Two events last week offer a preview of the web's location-aware future. Social network Twitter started telling users the most talked-about topics in their vicinity. Meanwhile, Canadian newspaper publisher Metro teamed up with location-based social network Foursquare to offer users restaurant reviews based on their GPS-enabled phone's location.

Those may seem small changes, but they mean people's web experience is becoming inextricably linked with where they are, not just who they are. It's not just the addition of new features to these services that is making them more location-based; users are adding to the trend by changing their online behaviour.

People are now thinking locally about their use of the global network, says John Breslin, co-author of The Social Semantic Web and an electronic engineer at the National University of Ireland, Galway, adding location-awareness to their own contributions. For example, by tagging a Twitter update about an event you are attending with its location, "you're beginning to go beyond fun" and are adding important contextual information to the filters you apply to streams of data.

That could be empowering for some people, says Bharat Bedi, an emerging technology consultant at IBM Hursley in Hampshire, UK. For example, people with physical disabilities could easily obtain information about accessible places and routes based on where they are, he says.

While location-based services have been tried before - typically from businesses looking to advertise their wares - what is significant today "is the intent", says Bedi. Users are actively sharing their location as a way to specify the information they want to receive, whether restaurant reviews or the most-shared gossip in their city.

Advertisers may gain too, but for now the growth of the location-based web depends on users' appetite for new ways to filter their online experience.

-.-.-

» TASK
Quote the stretch of the article on the location-aware web from "Those may seem" through "their online behaviour.", reproducing it word for word.

» SUPPLIED DATA
-.-.-

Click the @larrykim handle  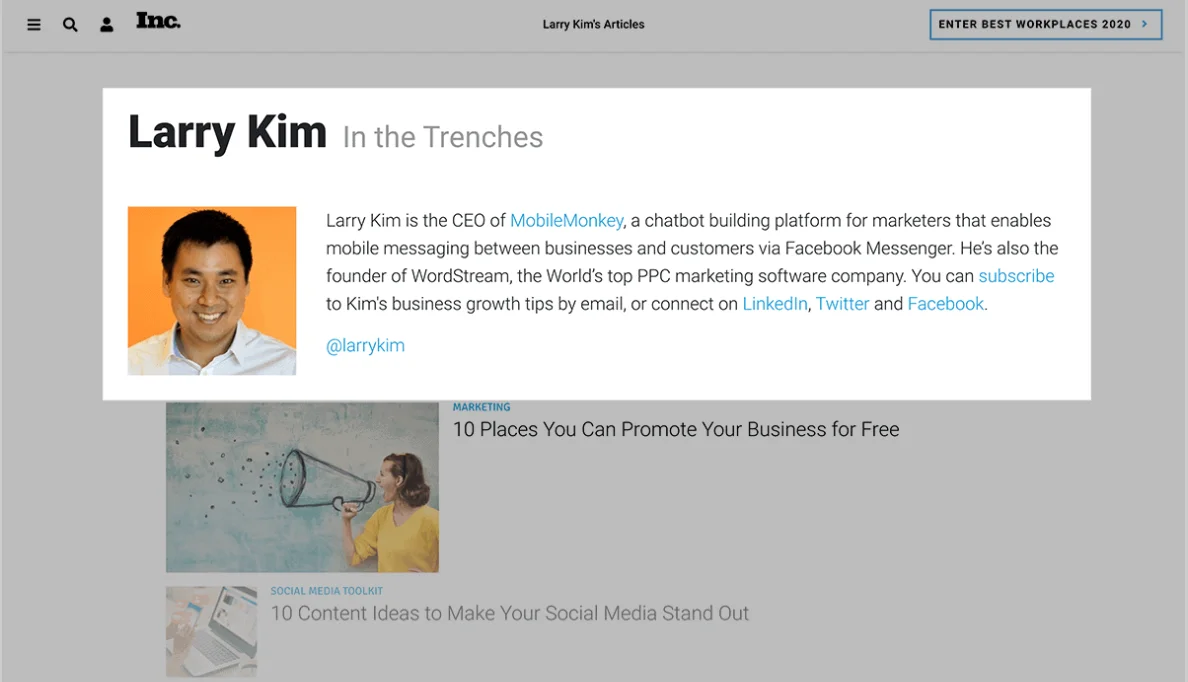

-.-.-

» PROBLEM SOLUTION
Those may seem small changes, but they mean people's web experience is becoming inextricably linked with where they are, not just who they are. It's not just the addition of new features to these services that is making them more location-based; users are adding to the trend by changing their online behaviour.